Captive is a 2003 Argentinian film that concerns itself with what happened to the children of the people killed after the 1970s military coup. The film states it was made with the support of Argentine National Institute of Cinema and Audiovisual Arts. Captive was an award winner at the 2003 San Sebastian Film Festival.

Plot

Cristina Quadri is the model of a perfect student. Smart and affluent, her life is in perfect order until, one day, she is called from her class and made to appear in front of a judge. The judge informs her that her biological parents disappeared in the 1970s. Cristina is forced to go live with her grandmother, Elisa Dominich, who has spent the past 16 years attempting to locate Cristina, whose birth name was Sofia.
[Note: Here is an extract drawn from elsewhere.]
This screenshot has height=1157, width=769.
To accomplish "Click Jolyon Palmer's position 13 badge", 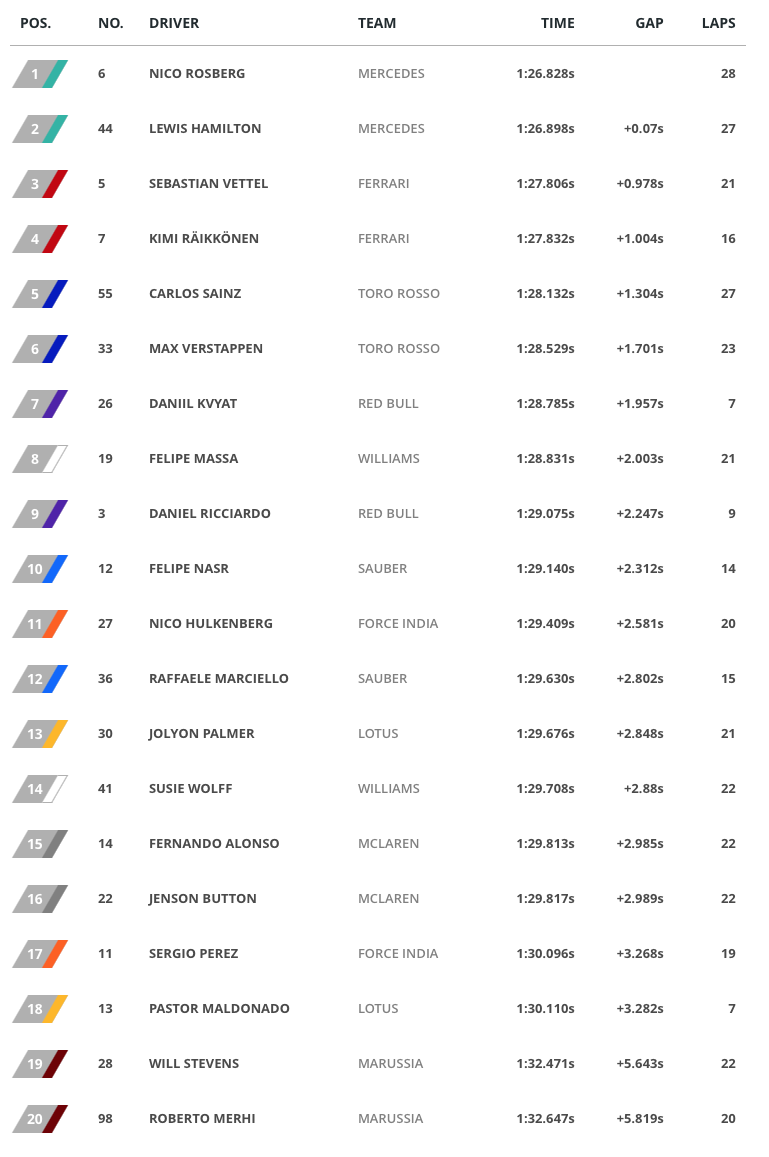I will pyautogui.click(x=39, y=734).
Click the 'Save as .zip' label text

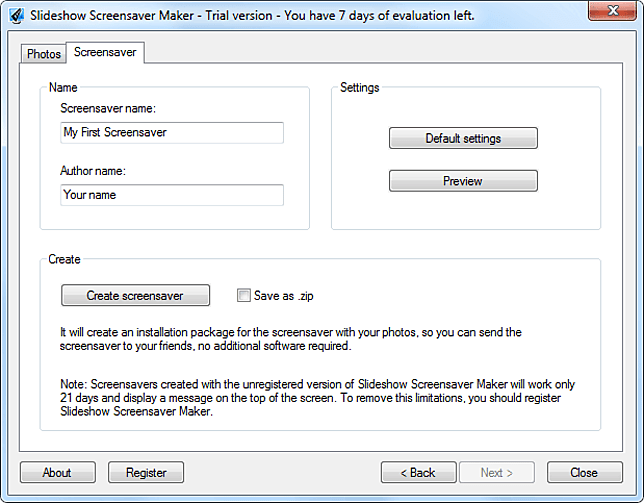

Although, at first, she is hurt, bitter and confused, Cristina/Sofia eventually grows to care for Elisa and begins to research the fate of her parents, and how much her adoptive parents knew of the truth.

Context

Cautiva is a reflection on both the legacy of the "Dirty War", and the legacy of citizens who were disappeared by the government during the 1970s and 1980s. Once Argentina's current democracy was established, research begun to be collected about the atrocities committed from 1976-1983 under the military government. It was discovered that children born to disappeared parents while they were in captivity had been routinely adopted by militarily connected families. There were efforts to reconnect these children with their biological relatives. Often this meant any living grandparents or other more removed relatives, as the parents were still disappeared. This proved difficult, which the film illustrates, as Argentina's judicial system had to navigate the most sensitive way to approach a legal situation so entangled with family life and deeply rooted emotions.

Cast

Critical response

Film critic A. O. Scott especially lauded the young actor in the film, writing, "We first meet Cristina Quadri, the heroine of Gastón Biraben’s Captive, at her 15th birthday party, in 1994. She appears to be a perfectly ordinary, if exceptionally lovely, Buenos Aires teenager. Cristina lives with her doting upper-middle-class family and attends a starchy Catholic girls’ school, where she daydreams through her lessons and sneaks cigarettes with her best friend. But Bárbara Lombardo, the extraordinary young actress who plays Cristina, has the kind of soft, melancholy features that seem to hold reservoirs of emotion, as if she were haunted by the memory — or perhaps the premonition — of an unbearable hurt."